>> start SELECTED EXCERPT

15-17-17-35 would be a good kit of 3000Mhz.

Yours is

17-17-17-39 or 18-17-17-39 at 2400Mhz

You are running 16-18-18-35 at 2666Mhz possibly?

If you consult this chart you should have a true latency around 14ns with a CAS ot 17 at 2400Mhz, so 65.5 ns points to something being very off.

https://en.wikipedia.org/wiki/CAS_latency

No idea how accurate userbenchmark is in that regard though. Might be something in the BIOS causing it to be slow, or the memory controller on the CPU has some sort of issue.
Alright, so when I returned the GPU I bought to test it I went ahead and picked up some RAM. I bought Corsair Vengeance 2x8 DDR4-3200. Put it to XMP in BIOS.

There were improvements. My FPS is better but I'm still hitting some crazy lows. Like 1 big swings from 300-350fps down to 150, mouse starts to drag/get sluggish as the fps is low, screen is like rippling/stuttering. Then it comes back. This is typically in situations with molotovs thrown, smoke grenades thrown, several players, etc.
 

Eximo

Titan
Herald
That doesn't sound too unreasonable. I've seen footage of 400FPS while staring at a floor, and it changing rapidly down as players and more of the map is in view. The sluggishness could just be your perception of the frame rate changing so much.

You might try posting in some CS:GO centric forums to see about advice on game settings.

>> end SELECTED EXCERPT
>> start SUPPLIED MATERIAL

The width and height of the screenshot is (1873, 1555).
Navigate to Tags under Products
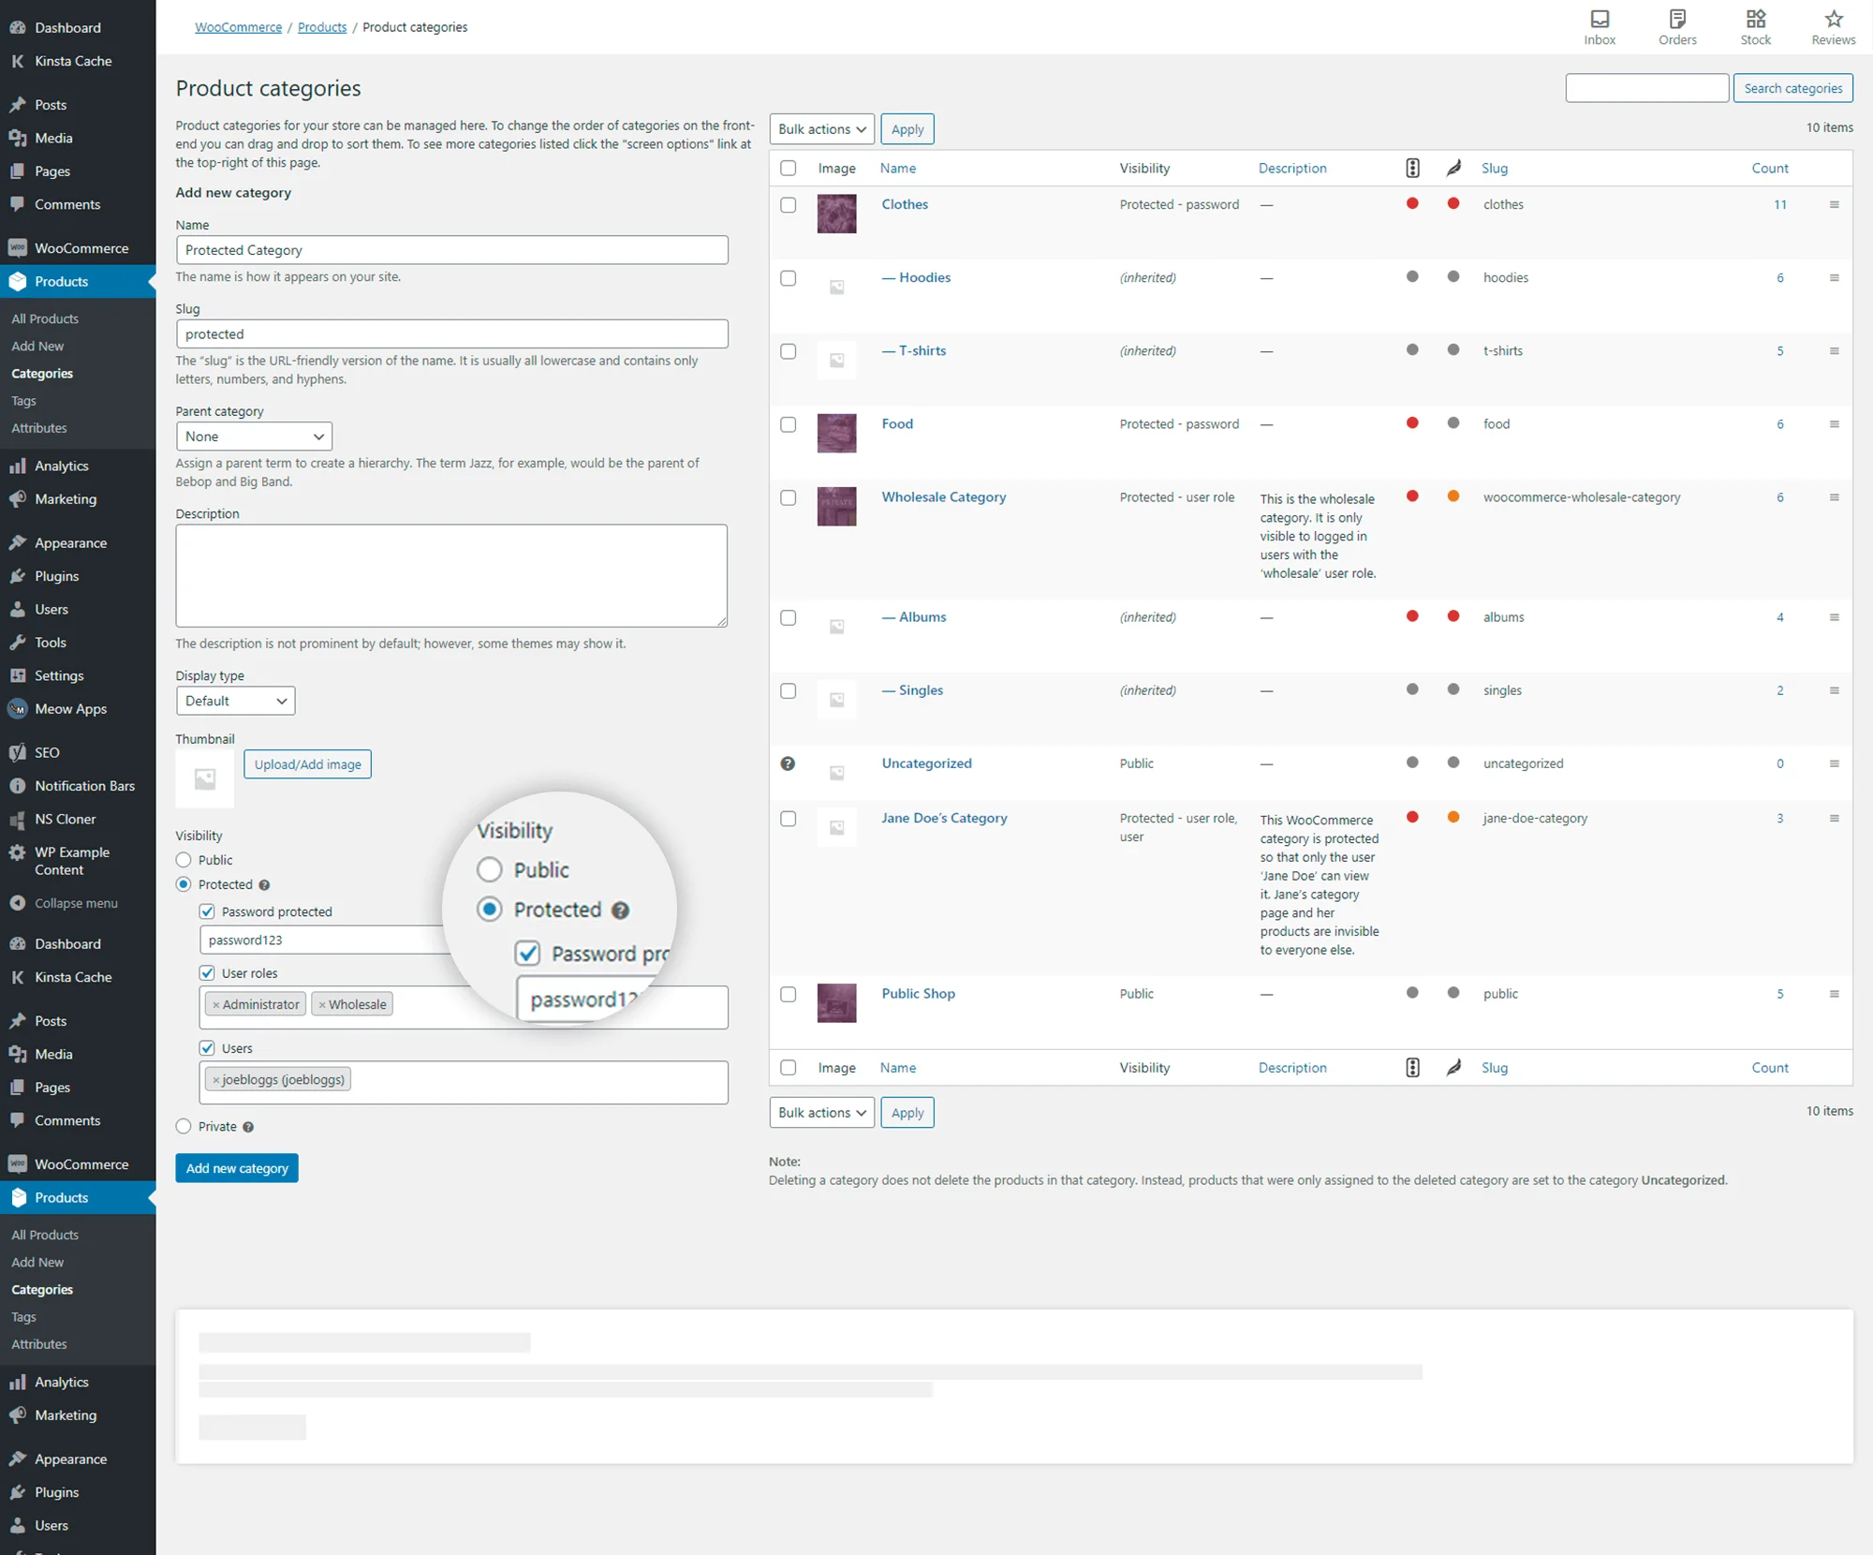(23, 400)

>> end SUPPLIED MATERIAL
>> start SUPPLIED MATERIAL

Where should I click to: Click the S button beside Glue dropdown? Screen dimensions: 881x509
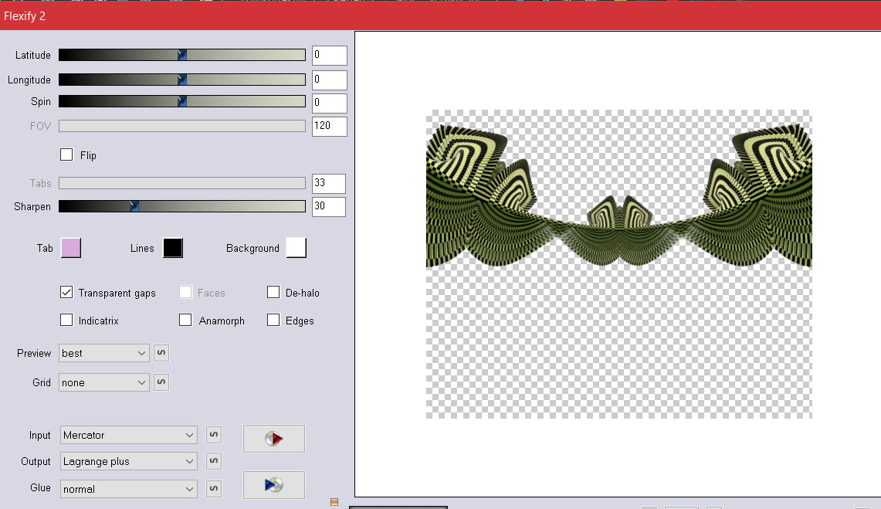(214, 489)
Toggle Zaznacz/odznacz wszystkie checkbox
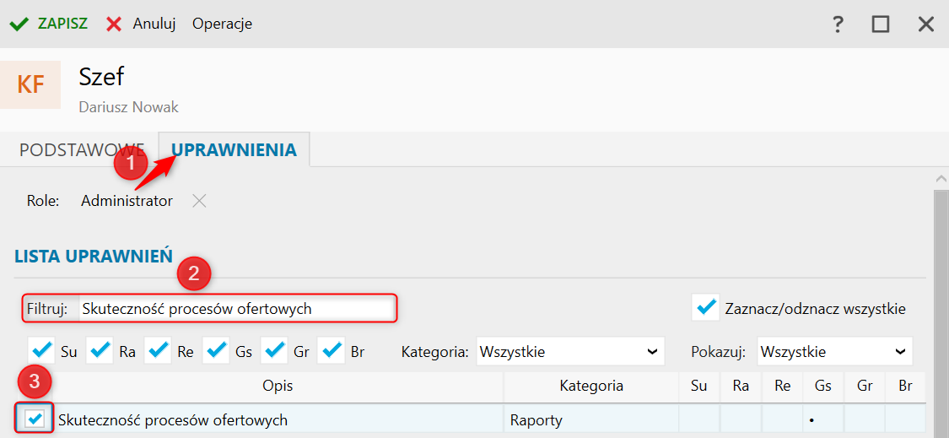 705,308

>> end SUPPLIED MATERIAL
>> start SUPPLIED MATERIAL

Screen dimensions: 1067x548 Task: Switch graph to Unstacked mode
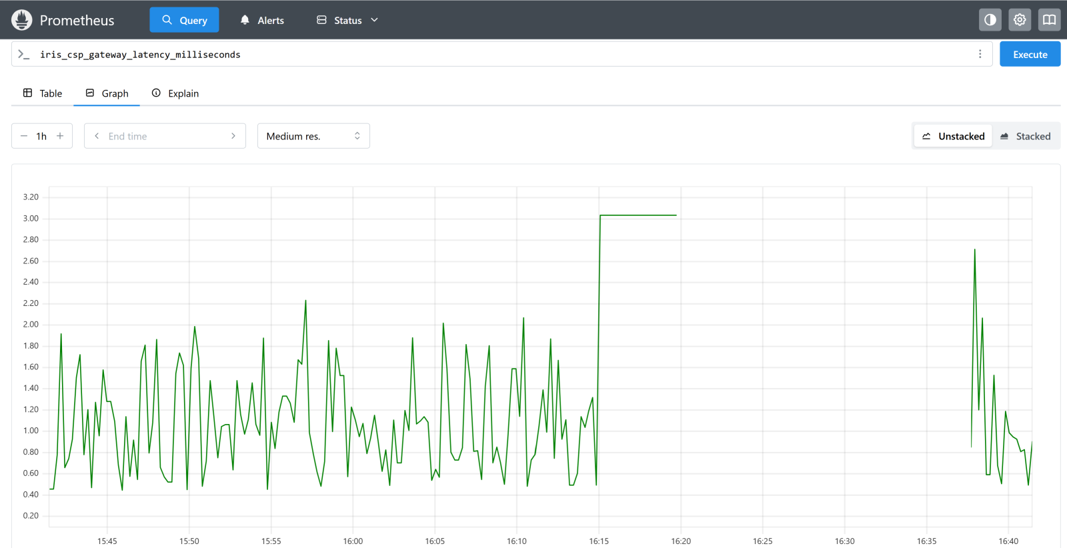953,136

>> end SUPPLIED MATERIAL

LIST OF TASKS:
**a)** List every set of four hyphenated memory timing numbers that appears in the memory discussion.
**b)** Reproduce the portion of the memory discussion between "If you consult" and "XMP in BIOS.", inclusive.
**c)** State whether each statement agrees with the memory discussion, answering yes or no and quoting the deciding words: (i) The memory purchased was Corsair Vengeance 2x8 DDR4-3200. (ii) After the new memory was installed, the low frame rates no longer occurred. (iii) The new memory was left at its default setting in the BIOS.

RESPONSES:
**a)**
15-17-17-35
17-17-17-39
18-17-17-39
16-18-18-35

**b)**
If you consult this chart you should have a true latency around 14ns with a CAS ot 17 at 2400Mhz, so 65.5 ns points to something being very off.

https://en.wikipedia.org/wiki/CAS_latency

No idea how accurate userbenchmark is in that regard though. Might be something in the BIOS causing it to be slow, or the memory controller on the CPU has some sort of issue.
Alright, so when I returned the GPU I bought to test it I went ahead and picked up some RAM. I bought Corsair Vengeance 2x8 DDR4-3200. Put it to XMP in BIOS.

**c)**
(i) Yes: "I bought Corsair Vengeance 2x8 DDR4-3200."
(ii) No: "My FPS is better but I'm still hitting some crazy lows."
(iii) No: "Put it to XMP in BIOS."